» Te doen
a. In welk jaar is het dochtertje Robyn geboren volgens het fragment over tegenslagen?
b. Geef uit het fragment over tegenslagen letterlijk het stuk weer dat begint bij de woorden met "Het nadeel van" en eindigt met "meer te willen.".

» Aangeleverd fragment
============

Vandaag zie ik tegenslagen als een kracht. Voor de geboorte van mijn dochtertje Robyn in 2020 was ik zeven jaar in de weer met fertiliteitsklinieken, ivf-procedures en hormoontherapieën – qua drama heb ik mijn deel wel gehad. Toch voel ik me nu een mooier, vollediger mens dan tien jaar geleden. Door de inzichten die ik heb verworven, maar ook door de lotgenoten die ik door mijn miserie tegenkwam, het kleine en grote verdriet dat anderen met me deelden en het wegvallen van dierbaren. Voor mij is dat de essentie van schoonheid: niet perfectie, maar de krassen die ons doen groeien en maken tot wie we zijn.
Niet alles in het leven is maakbaar. Destijds moest en zou ik een kind krijgen, tot ik dat verwerkte in mijn tweede cabaretsolo en sprak met toeschouwers die zelf een onvervulde kinderwens hadden. Veel vrouwen hadden een lijdensweg achter de rug en zaten echt op hun tandvlees, maar bleven het toch proberen omdat hun man of omgeving dat van hen verwachtte. Op een bepaald moment heb ik tegen mijn partner gezegd: laat ons nog meer teleurstellingen vermijden en aanvaarden dat we misschien kinderloos zullen blijven. Met een kroost of zonder, er is in beide gevallen veel om dankbaar voor te zijn.
Op een bepaald moment heb ik tegen mijn partner gezegd: laat ons nog meer teleurstellingen vermijden en aanvaarden dat we misschien kinderloos zullen blijven.
Als we iets nodig hebben nu, is het wel humor en troost. Eerst twee jaar corona, dan de oorlog in Oekraïne en de energiecrisis: iedereen struggelt op dit moment. Anderzijds zijn we nu wel zover dat we allemaal in de douche pissen. (lacht) Ik heb het in mijn eindejaarsconference over de positieve kanten van alle ellende dit jaar, maar de echte feelgoodfactor is de muziek. Een bigband die Frank Sinatra en Ella Fitzgerald brengt, daarvan worden mensen instant vrolijk.
Het nadeel van een creatief beroep is dat de molen blijft draaien. Laat je me doen, dan broed ik al op nieuwe voorstellingen terwijl de volgende nog in première moet gaan. Mijn vriend werd daar afgelopen zomer zot van: ik ging Marilyn Monroe spelen, iets rond Chet Baker doen en ook nog een lezing geven, en ondertussen stond mijn eindejaarsconference niet eens op poten. Als ik iets zou willen leren in de toekomst, is het dus wel dat: me focussen op het hier en nu en daar tevreden mee zijn, zonder meer te willen.

============

» Bronmateriaal
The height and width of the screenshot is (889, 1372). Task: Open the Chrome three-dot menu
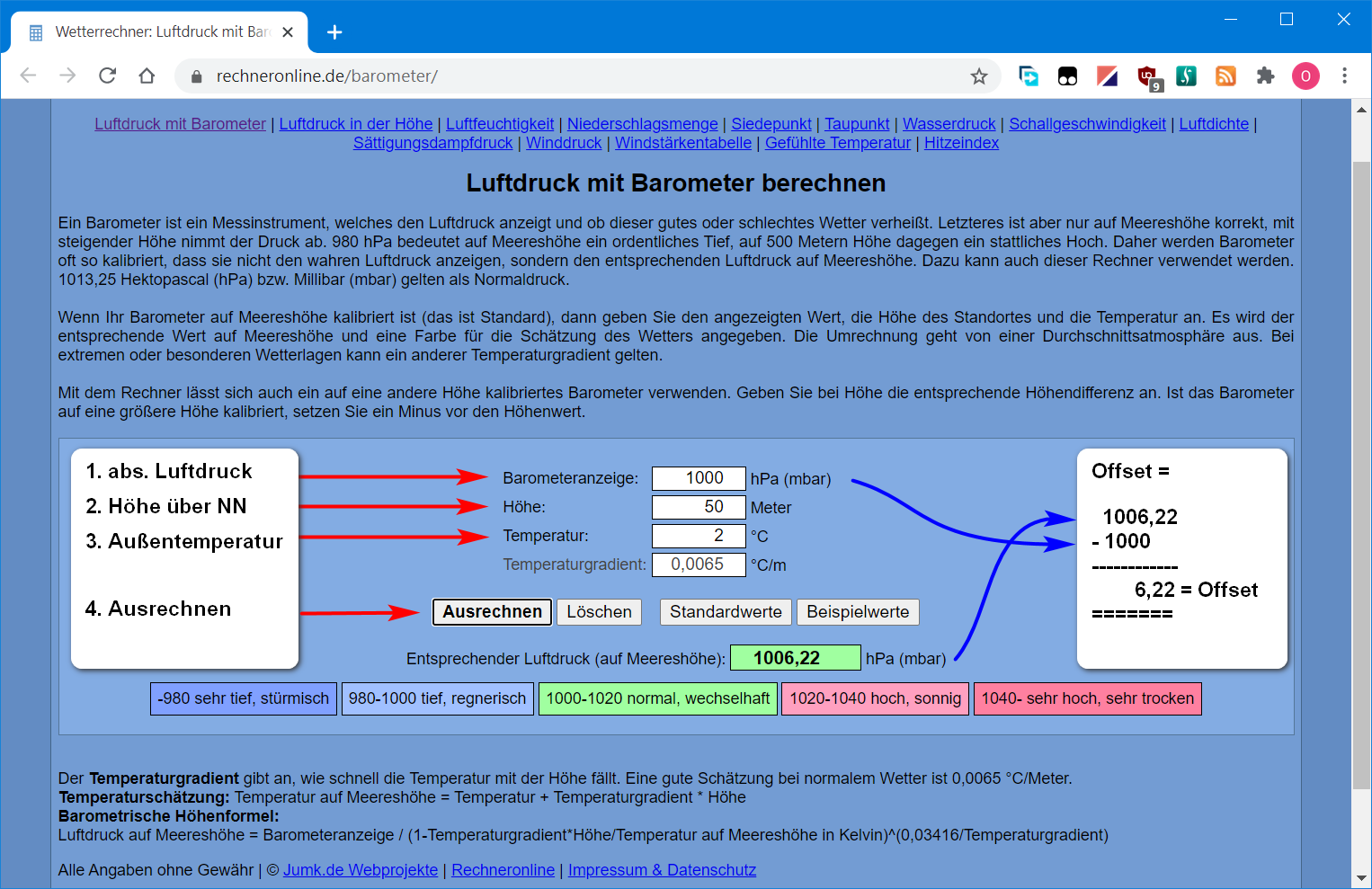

============

» Antwoorden per taak
a. In 2020.

b.
Het nadeel van een creatief beroep is dat de molen blijft draaien. Laat je me doen, dan broed ik al op nieuwe voorstellingen terwijl de volgende nog in première moet gaan. Mijn vriend werd daar afgelopen zomer zot van: ik ging Marilyn Monroe spelen, iets rond Chet Baker doen en ook nog een lezing geven, en ondertussen stond mijn eindejaarsconference niet eens op poten. Als ik iets zou willen leren in de toekomst, is het dus wel dat: me focussen op het hier en nu en daar tevreden mee zijn, zonder meer te willen.